Thomas Joshua Cooper  (born December 19, 1946) is an American photographer. He is considered among the premier contemporary landscape photographers.

Early life and education
Cooper studied art, philosophy and literature and received his bachelor’s degree from Humboldt State University in Arcata, California in 1969. In 1972, he received his master’s of art in photography with honors from the University of New Mexico.

Inspiration 
Cooper was inspired by the works of the photographers of the f/64 group of the 1930s and 1940s, such as Ansel Adams. Cooper stated, "I'll live and die by the late works of Edward Weston, Alfred Stieglitz and Paul Strand, and I think Robert Frank is the most extraordinary living photographic picture-maker."

Career 
Cooper's first solo show took place in 1971. He has had more than 95 solo exhibitions since then. After teaching art and photography in a number of schools in California, Cooper moved to England.

In 1982 he launched the Fine Art Photography programme at the Glasgow School of Art. He is now retired. 

Cooper loves being a photographer, but is frustrated by some of the vocabulary that is used in the field. He indicates, "I hate the words "snap", "shoot" and "take" when it comes to making photographs. Everything I do is very seriously built up. They are 'made' pictures."

Not only a photographer, Cooper is a poet and has written haiku books. Most of them are inspired by nature and reflect his photography.

In 2009 Cooper achieved a Guggenheim Fellowship in Photography.

Cooper has lived in Scotland since the 1980s and he is represented by Ingleby Gallery, Edinburgh, Scotland.
---*---
__Exercise instructions__.
a) Decide whether each statement below agrees with the Thomas Joshua Cooper biography, answering yes or no and quoting the deciding words of the biography: (i) Cooper received his bachelor's degree from the University of New Mexico; (ii) Cooper launched the Fine Art Photography programme at the Glasgow School of Art in 1982; (iii) Cooper has written haiku books.
b) Reproduce the part of the Thomas Joshua Cooper biography that opens with the words containing "Inspiration" and closes with "is now retired.".

[Interface element records]
---*---
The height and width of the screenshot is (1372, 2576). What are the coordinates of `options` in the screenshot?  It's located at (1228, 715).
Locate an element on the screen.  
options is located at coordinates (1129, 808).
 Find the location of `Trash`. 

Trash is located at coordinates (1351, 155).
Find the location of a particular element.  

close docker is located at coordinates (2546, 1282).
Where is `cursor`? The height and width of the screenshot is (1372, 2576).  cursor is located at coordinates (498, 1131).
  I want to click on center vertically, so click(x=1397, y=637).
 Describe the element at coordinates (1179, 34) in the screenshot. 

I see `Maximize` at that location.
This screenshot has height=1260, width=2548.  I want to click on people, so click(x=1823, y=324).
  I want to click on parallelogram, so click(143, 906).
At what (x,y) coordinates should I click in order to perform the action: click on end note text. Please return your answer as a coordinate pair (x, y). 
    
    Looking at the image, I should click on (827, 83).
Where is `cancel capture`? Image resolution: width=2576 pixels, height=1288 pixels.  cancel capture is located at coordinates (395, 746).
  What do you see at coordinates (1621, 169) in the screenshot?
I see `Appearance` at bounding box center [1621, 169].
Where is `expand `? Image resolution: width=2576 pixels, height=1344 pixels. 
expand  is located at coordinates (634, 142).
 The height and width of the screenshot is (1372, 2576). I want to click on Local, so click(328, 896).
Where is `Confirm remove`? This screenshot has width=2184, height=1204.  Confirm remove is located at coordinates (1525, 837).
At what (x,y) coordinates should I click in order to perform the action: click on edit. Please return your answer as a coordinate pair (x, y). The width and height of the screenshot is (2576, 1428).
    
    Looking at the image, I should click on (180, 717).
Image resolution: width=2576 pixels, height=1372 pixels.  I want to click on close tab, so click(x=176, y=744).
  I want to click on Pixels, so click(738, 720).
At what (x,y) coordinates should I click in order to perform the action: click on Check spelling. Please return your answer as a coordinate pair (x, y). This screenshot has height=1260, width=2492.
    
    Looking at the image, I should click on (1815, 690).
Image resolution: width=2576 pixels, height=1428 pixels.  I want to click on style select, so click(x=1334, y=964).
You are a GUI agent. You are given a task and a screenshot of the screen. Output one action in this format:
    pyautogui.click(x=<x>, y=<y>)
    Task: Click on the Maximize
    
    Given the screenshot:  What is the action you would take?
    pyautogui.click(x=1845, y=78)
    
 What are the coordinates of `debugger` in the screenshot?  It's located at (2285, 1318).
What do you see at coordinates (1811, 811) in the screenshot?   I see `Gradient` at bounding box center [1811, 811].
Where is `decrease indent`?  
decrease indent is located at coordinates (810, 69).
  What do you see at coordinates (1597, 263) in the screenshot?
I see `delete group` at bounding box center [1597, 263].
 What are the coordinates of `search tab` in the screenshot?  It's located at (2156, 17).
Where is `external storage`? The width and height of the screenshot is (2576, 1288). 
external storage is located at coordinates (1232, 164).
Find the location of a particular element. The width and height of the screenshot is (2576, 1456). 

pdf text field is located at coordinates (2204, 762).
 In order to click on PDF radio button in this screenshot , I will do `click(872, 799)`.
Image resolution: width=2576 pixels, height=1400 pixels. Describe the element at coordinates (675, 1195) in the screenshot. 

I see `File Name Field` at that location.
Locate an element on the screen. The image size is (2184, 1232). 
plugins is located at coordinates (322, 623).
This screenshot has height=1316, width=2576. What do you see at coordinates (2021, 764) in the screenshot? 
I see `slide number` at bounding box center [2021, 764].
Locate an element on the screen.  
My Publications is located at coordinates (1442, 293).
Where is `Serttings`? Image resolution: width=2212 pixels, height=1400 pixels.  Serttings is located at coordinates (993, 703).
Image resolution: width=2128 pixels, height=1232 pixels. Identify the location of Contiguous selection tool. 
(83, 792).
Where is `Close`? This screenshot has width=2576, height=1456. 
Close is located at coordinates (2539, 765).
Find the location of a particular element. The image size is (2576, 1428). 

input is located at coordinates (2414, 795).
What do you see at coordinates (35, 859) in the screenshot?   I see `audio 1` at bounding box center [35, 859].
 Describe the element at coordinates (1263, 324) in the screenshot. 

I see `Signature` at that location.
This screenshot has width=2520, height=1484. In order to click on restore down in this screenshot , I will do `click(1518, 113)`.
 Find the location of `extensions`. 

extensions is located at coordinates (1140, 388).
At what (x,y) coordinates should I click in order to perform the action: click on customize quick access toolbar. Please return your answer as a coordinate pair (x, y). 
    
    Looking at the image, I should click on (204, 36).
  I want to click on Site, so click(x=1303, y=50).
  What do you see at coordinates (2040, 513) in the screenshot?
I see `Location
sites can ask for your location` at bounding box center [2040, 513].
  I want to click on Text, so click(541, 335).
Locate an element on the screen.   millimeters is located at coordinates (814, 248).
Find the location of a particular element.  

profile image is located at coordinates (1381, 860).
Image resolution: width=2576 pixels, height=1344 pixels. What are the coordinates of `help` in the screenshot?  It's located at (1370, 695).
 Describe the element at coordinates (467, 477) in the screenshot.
---*---
__Outputs in order__.
a)
(i) No: "received his bachelor’s degree from Humboldt State University in Arcata, California in 1969"
(ii) Yes: "In 1982 he launched the Fine Art Photography programme at the Glasgow School of Art."
(iii) Yes: "Cooper is a poet and has written haiku books"

b)
Inspiration 
Cooper was inspired by the works of the photographers of the f/64 group of the 1930s and 1940s, such as Ansel Adams. Cooper stated, "I'll live and die by the late works of Edward Weston, Alfred Stieglitz and Paul Strand, and I think Robert Frank is the most extraordinary living photographic picture-maker."

Career 
Cooper's first solo show took place in 1971. He has had more than 95 solo exhibitions since then. After teaching art and photography in a number of schools in California, Cooper moved to England.

In 1982 he launched the Fine Art Photography programme at the Glasgow School of Art. He is now retired.